* **Aim of the exercise**:
Please report each line of the data below that contains "screenshot".

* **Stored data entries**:
☆ ☆ ☆

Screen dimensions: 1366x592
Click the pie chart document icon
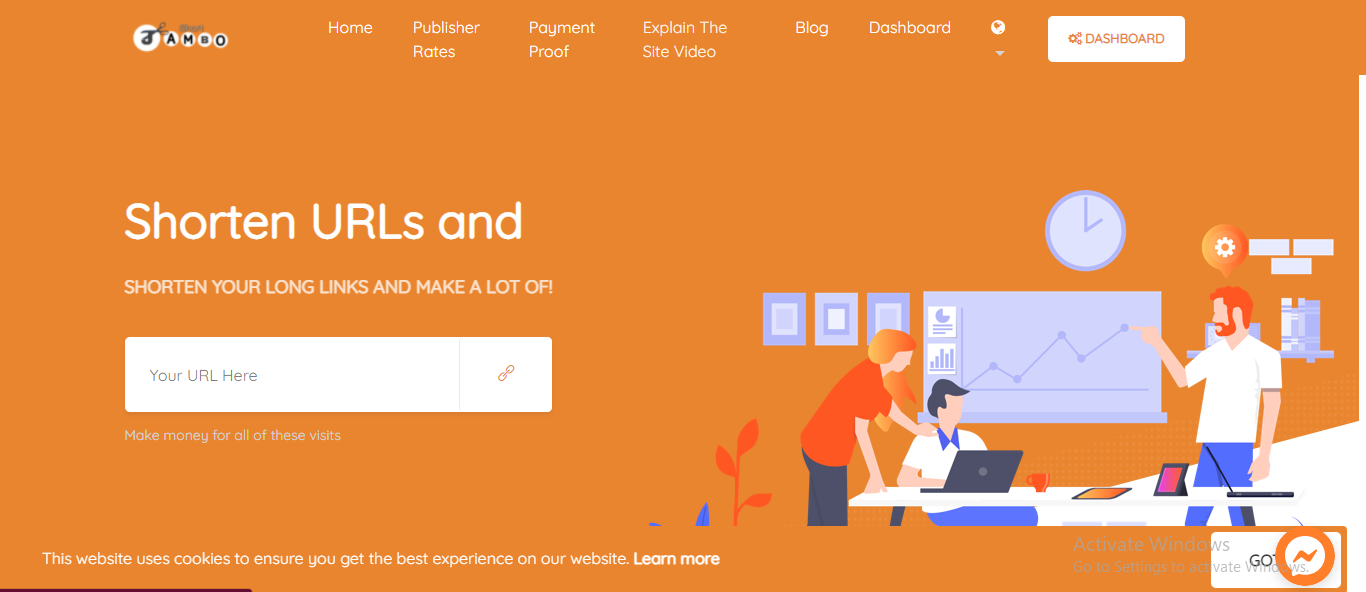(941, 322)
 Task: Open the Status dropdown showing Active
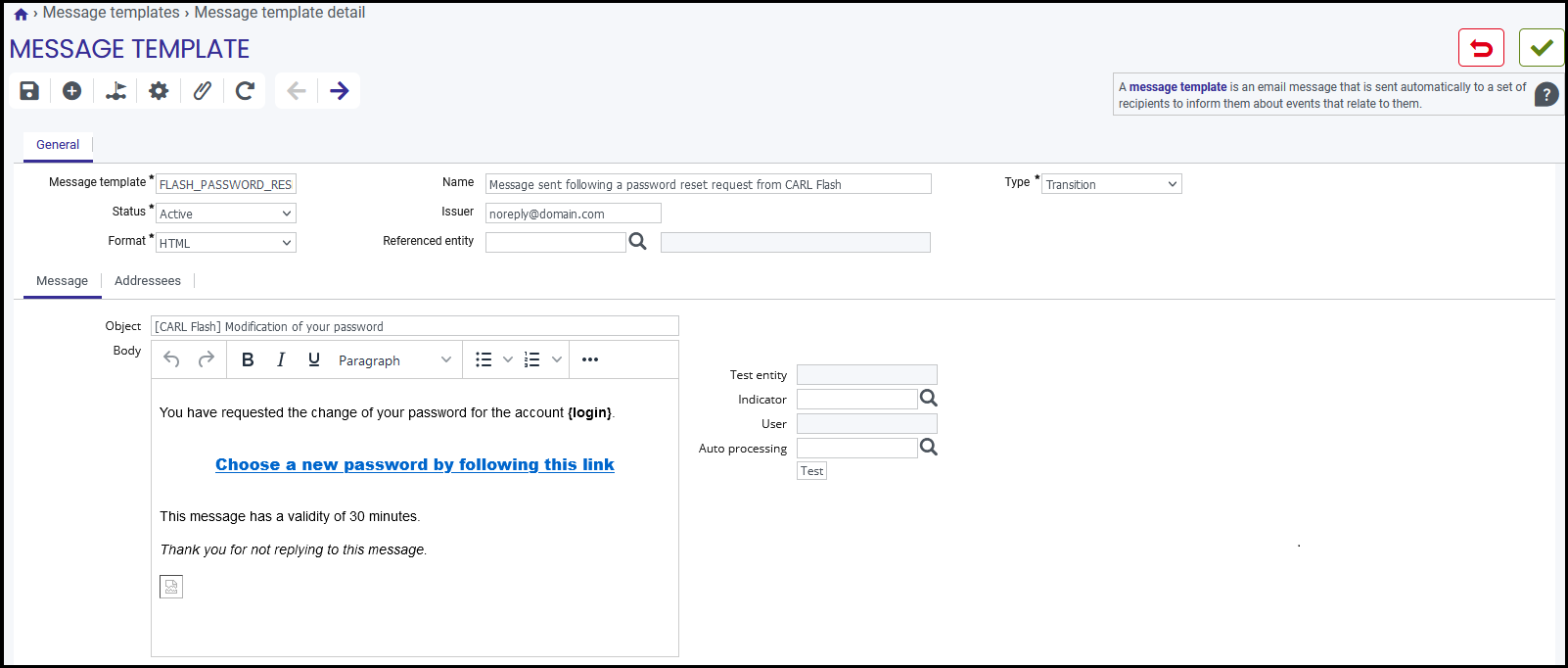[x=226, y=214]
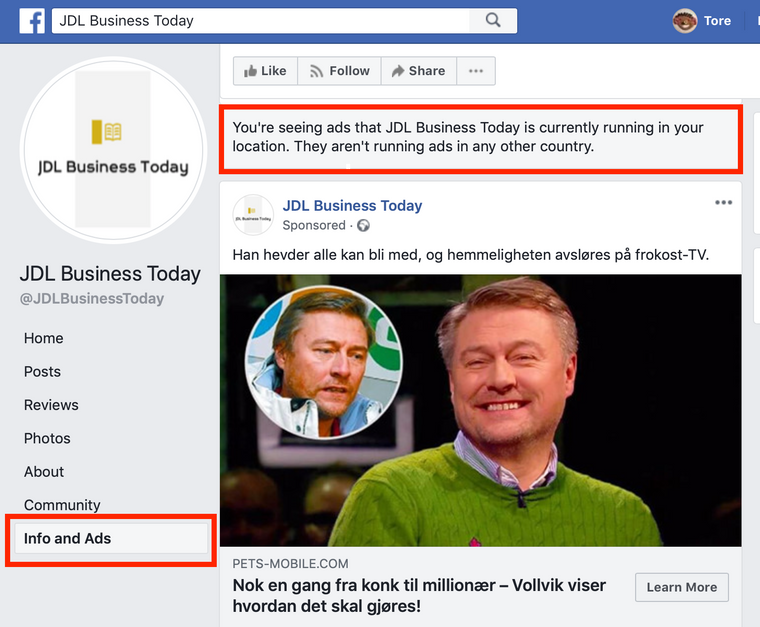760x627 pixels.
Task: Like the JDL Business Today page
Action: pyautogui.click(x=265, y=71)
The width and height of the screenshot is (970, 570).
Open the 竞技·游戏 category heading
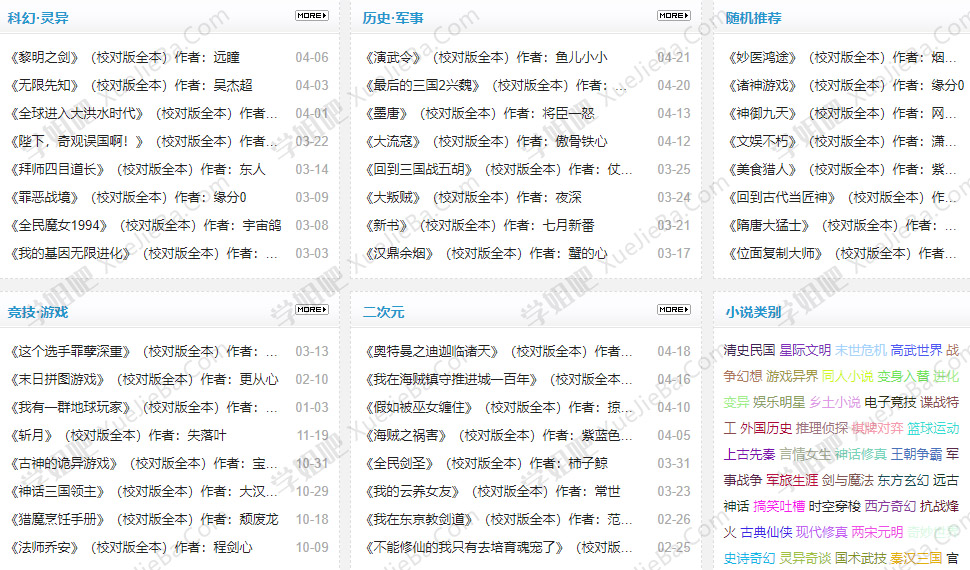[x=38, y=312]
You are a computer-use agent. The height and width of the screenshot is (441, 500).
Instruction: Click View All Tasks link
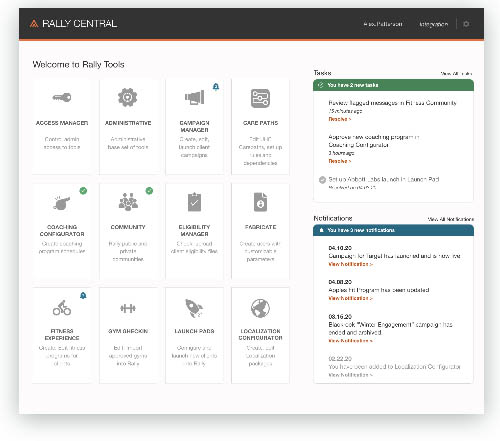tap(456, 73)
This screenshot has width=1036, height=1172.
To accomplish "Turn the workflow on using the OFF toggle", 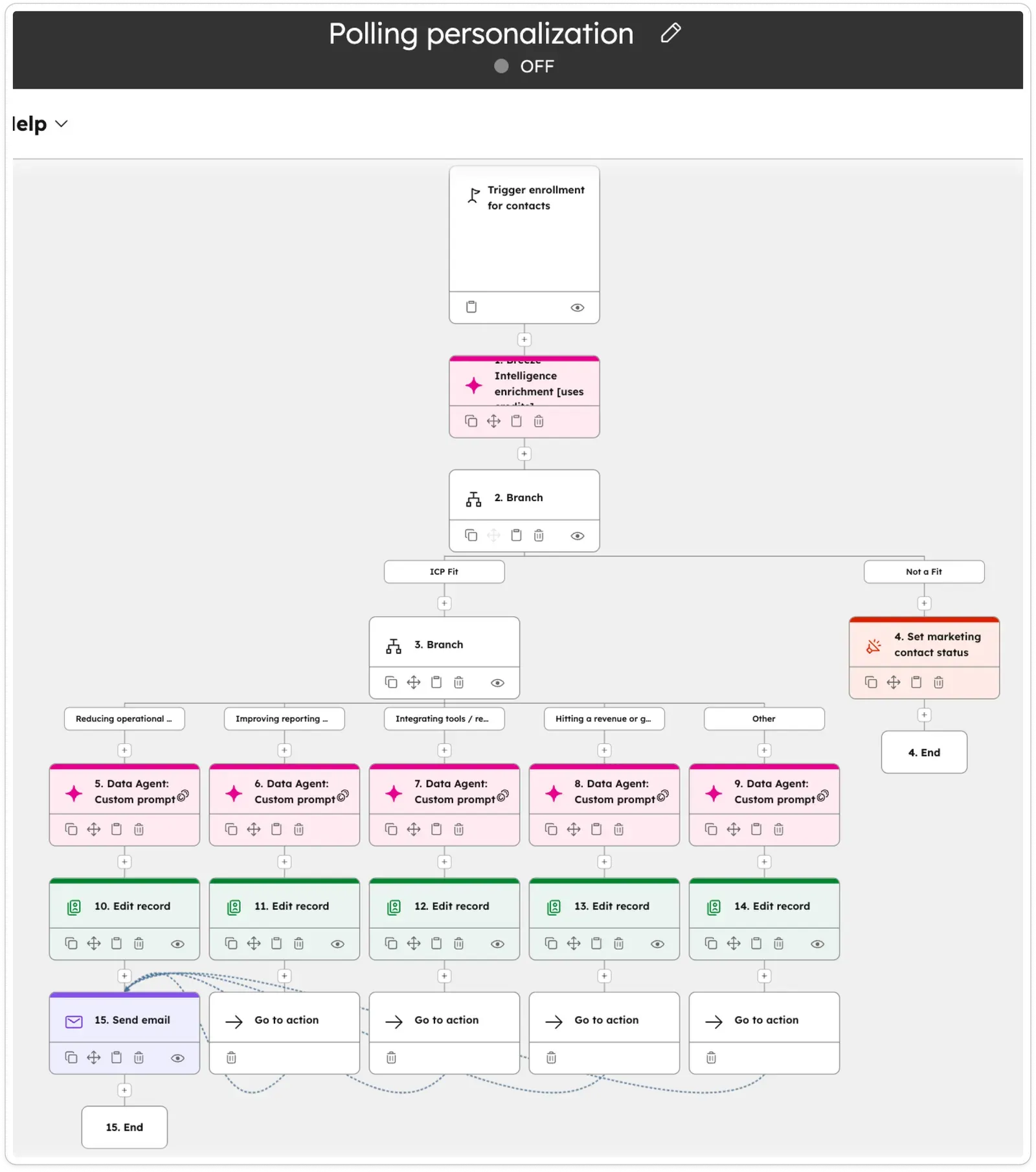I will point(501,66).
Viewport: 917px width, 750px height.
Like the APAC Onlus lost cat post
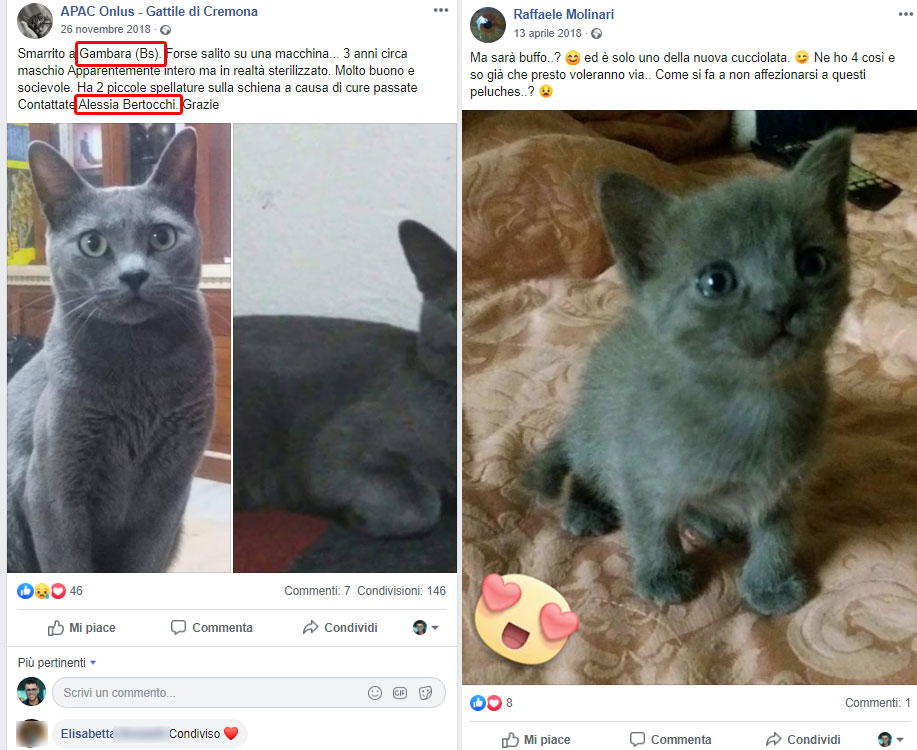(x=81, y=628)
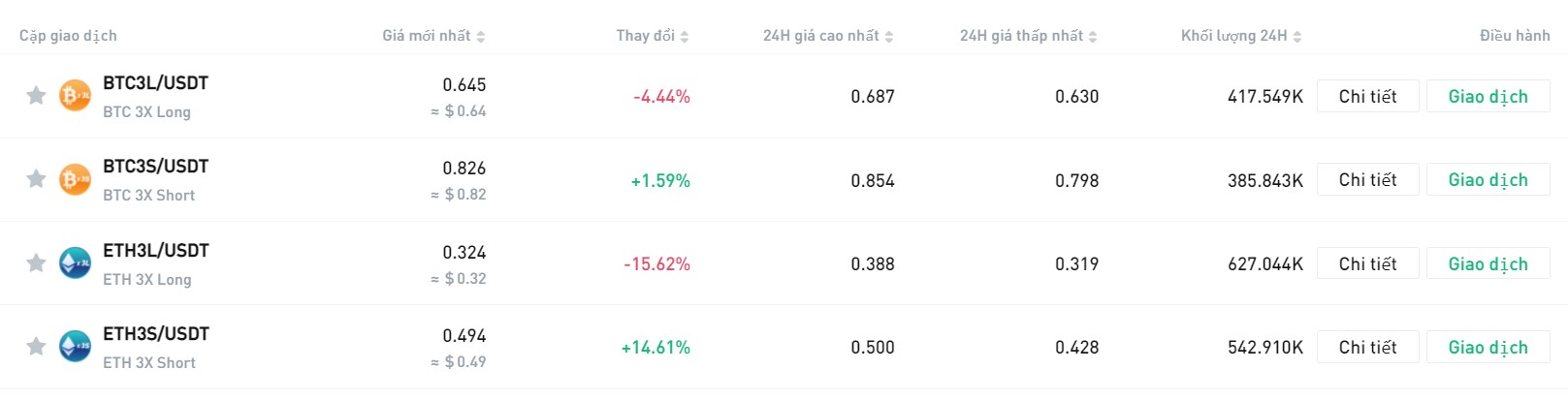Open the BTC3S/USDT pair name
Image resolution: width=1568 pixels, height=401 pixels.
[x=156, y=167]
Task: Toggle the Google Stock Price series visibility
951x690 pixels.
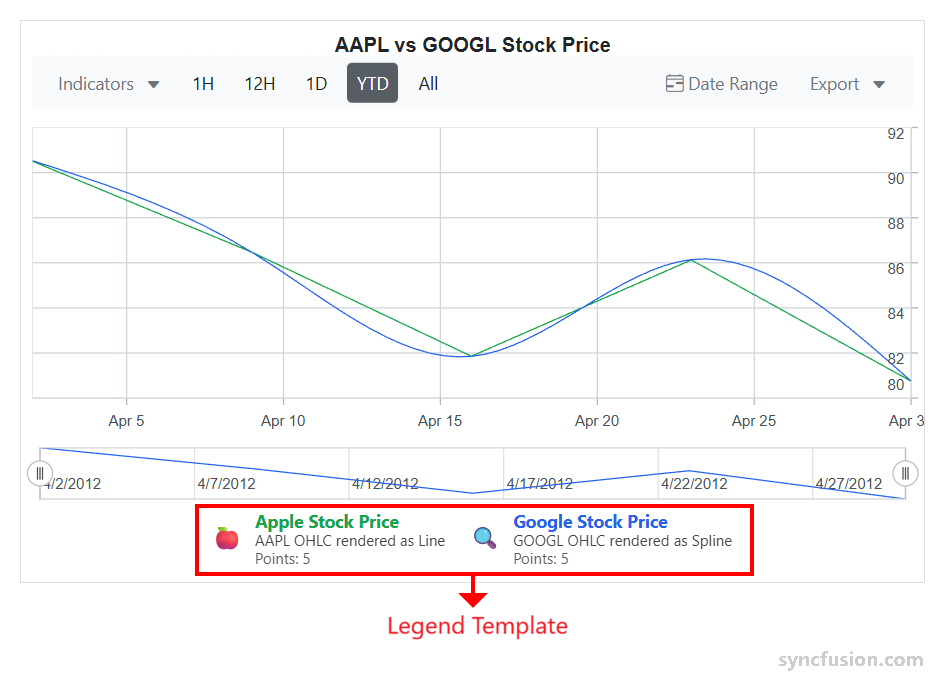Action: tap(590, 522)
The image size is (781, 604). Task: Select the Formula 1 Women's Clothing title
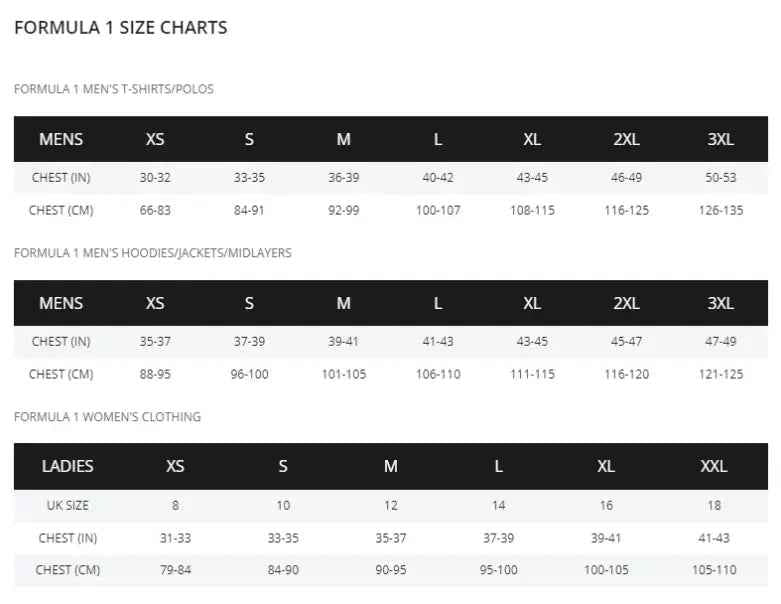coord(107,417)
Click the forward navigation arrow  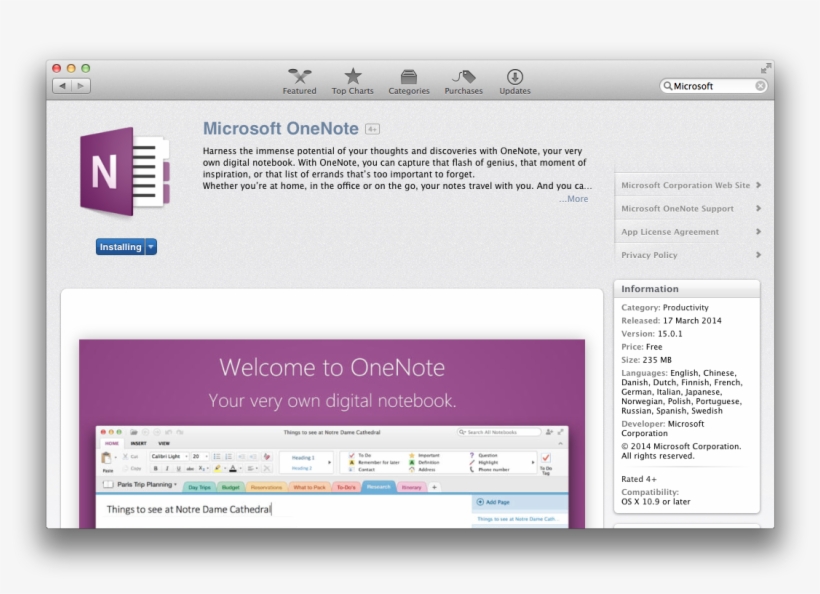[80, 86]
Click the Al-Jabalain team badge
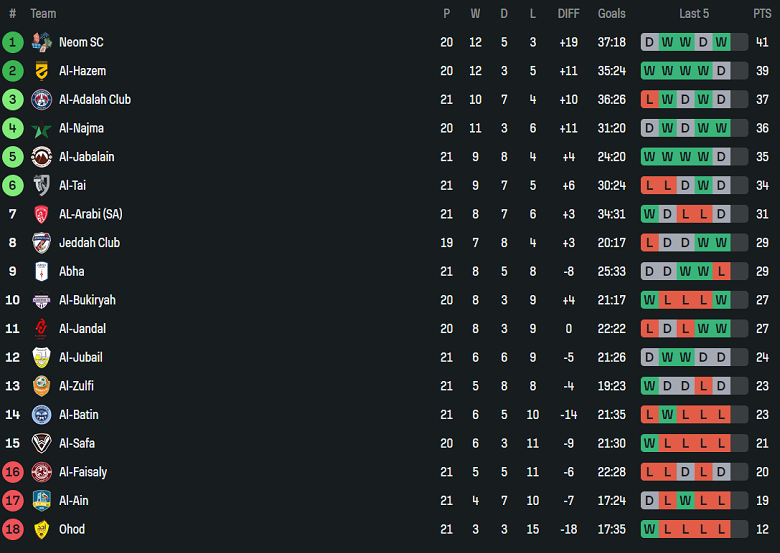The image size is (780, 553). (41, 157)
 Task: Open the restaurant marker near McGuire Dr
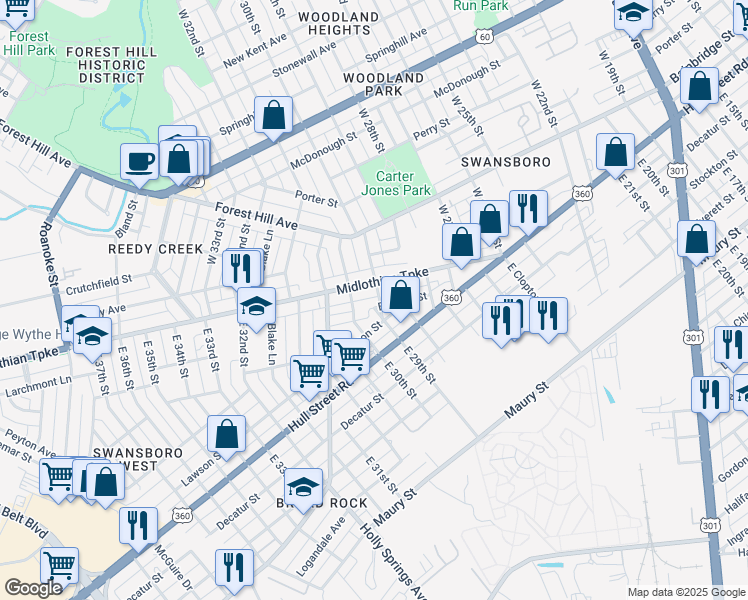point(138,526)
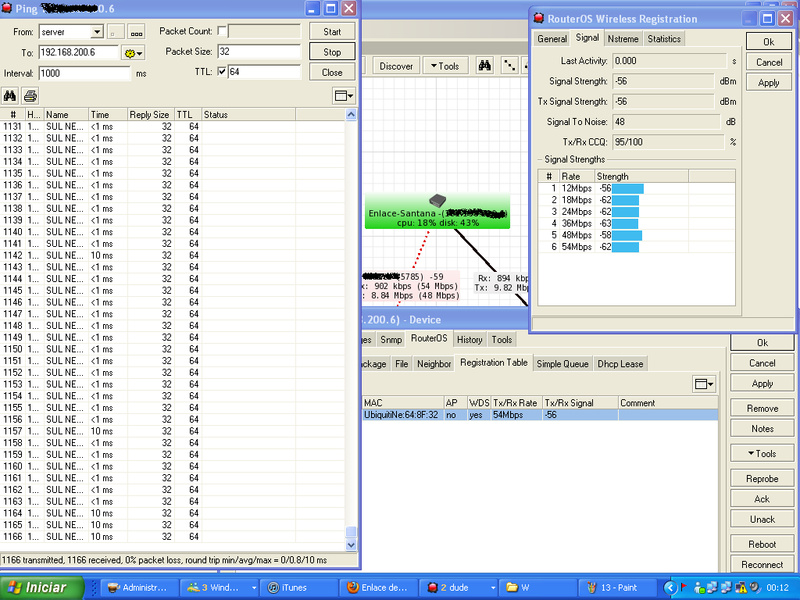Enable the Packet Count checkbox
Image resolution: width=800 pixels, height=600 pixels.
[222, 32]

☆ ☆ ☆

* **Result for this task**:
The width and height of the screenshot is (970, 570).
You are a computer-use agent. The height and width of the screenshot is (441, 500).
This screenshot has width=1036, height=1172.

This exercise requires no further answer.